Di ruangan ini, aku kehilangan memori dan waktu.
Aku tak tahu sudah berapa lama atau kenapa aku di sini. Waktuku tidak dibagi dalam detik, menit, atau jam. Kini aku menghitung waktu dengan cahaya matahari yang masuk lewat celah papan yang dipakukan ke jendela, bunyi macam-macam binatang ketika malam menjelang, dan waktu ketika payudaraku berdenyut-denyut minta disedot oleh bayiku yang mungil.
Lelaki itu datang setiap hari, dua atau tiga kali sehari. Kini ia sudah tidak lagi menghampiriku, berbasa-basi menanyakan keadaanku, atau sandiwara lainnya yang dulu menipuku habis-habisan. Wajahnya telanjang sudah. Ia masuk dengan raut wajah kaku, meletakkan baki berisi makanan hangat, mengambil baki berisi makanan dingin dan basi karena banyaknya tak kusentuh, lalu keluar. Kadang, mata kami bertemu. Dinginnya tatapan itu mampu membekukan.
Tiap kali melihatnya, suara sepupu-sepupuku kembali bergaung ramai di telingaku. “Dia hanya memanfaatkanmu!” Mereka pasti sedang bersorak-sorai kini ketika mereka tahu tebakan mereka benar. Sebagai putri semata wayang, ayahku memberikan seluruh kendali atas imperium bisnisnya. Dan aku, dengan tololnya, luluh dalam pelukan laki-laki ini, dan memberikannya seluruh kekuasaan.

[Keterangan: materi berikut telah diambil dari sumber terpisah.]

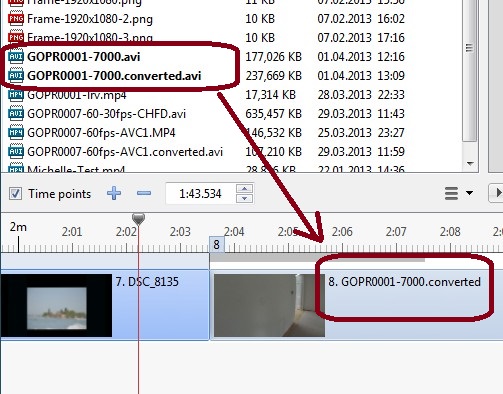Click the 1:43.534 time input field
503x394 pixels.
click(200, 194)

Aku mundur, tidak ke latar belakang, tapi jauh lagi ke belakang. Aku menjadi ibu rumah tangga yang baik. Menyambutnya saat ia pulang kerja, memasak makanannya, menyiapkan kebutuhannya. Kehidupan kami baik-baik saja saat itu.
Dokter lalu mengumumkan kehamilanku selang enam bulan dari pernikahan kami. Suamiku menangis saking bahagianya. Aku bisa merasakan ia lebih menyayangiku, menjagaku. Ia selalu bilang, anak kami akan cantik sepertiku.
“Bagaimana kalau ia laki-laki?” tanyaku waktu itu. Suamiku menggeleng mantap.
“Tidak. Perasaanku mengatakan bahwa ia adalah gadis kecil yang manis.”
Ketika bayiku lahir, kebahagiaan kami runtuh.
Persalinannya sulit. Dan sakit. Sakit bukan main. Kepingan-kepingan memoriku terserak tak beraturan. Darah, teriak-teriakan, lampu terang yang bikin mata nyaris buta, banyak orang di ruangan. Sisanya sakit, sakit, sakit, lalu gelap.
Ketika aku terbangun, yang pertama kulihat adalah wajah suamiku. Wajah pucat pasi itu barangkali hanya kalah oleh kertas. Tubuh kecil bayi melekat di dadaku. Air mataku tumpah. Kalau tak ingat betapa makhluk ini rapuh, ingin aku memeluknya erat-erat. Membawanya keluar dan memamerkannya pada siapapun yang melihat. Suamiku duduk di sebelahku, mengelus rambutku dengan ekspresi yang tak bisa kujelaskan karena mataku mengabur dan kesadaranku bahkan lebih kabur. “Namanya Evan,” ujarnya. “Anak kita laki-laki.
Setelahnya, suamiku jadi gila.
Ia tak pernah barang sekali pun menimang Evan seperti yang kulakukan setiap hari. Anakku manis. Ia tak banyak menangis. Kalau sedang terbangun, matanya jelalatan ke sana kemari, seperti haus mereguk dunia baru yang jauh lebih semarak ketimbang rahim tempatnya dulu bersemayam. Kadang bibir kecilnya tersenyum. Tangan kecilnya menggapai-gapai wajahku. Kakinya menendang-nendang, seperti yang ia dulu lakukan di perutku. Barangkali ia heran hanya udara yang tertendang, bukan lagi dinding daging yang memeluknya selama sembilan bulan. Aku tak pernah bosan memeluk Evan. Rasanya berat jika aku harus meletakannya di kasur. Kalau ia tidur, aku akan bergelung di sebelahnya. Kadang, aku kuat menonton ia tidur sampai ia terbangun lagi. Aku tak ingat waktu. Tak ingat siang atau malam. Aku tak punya memori apa pun selain Evan dan segala tingkah lakunya yang lucu.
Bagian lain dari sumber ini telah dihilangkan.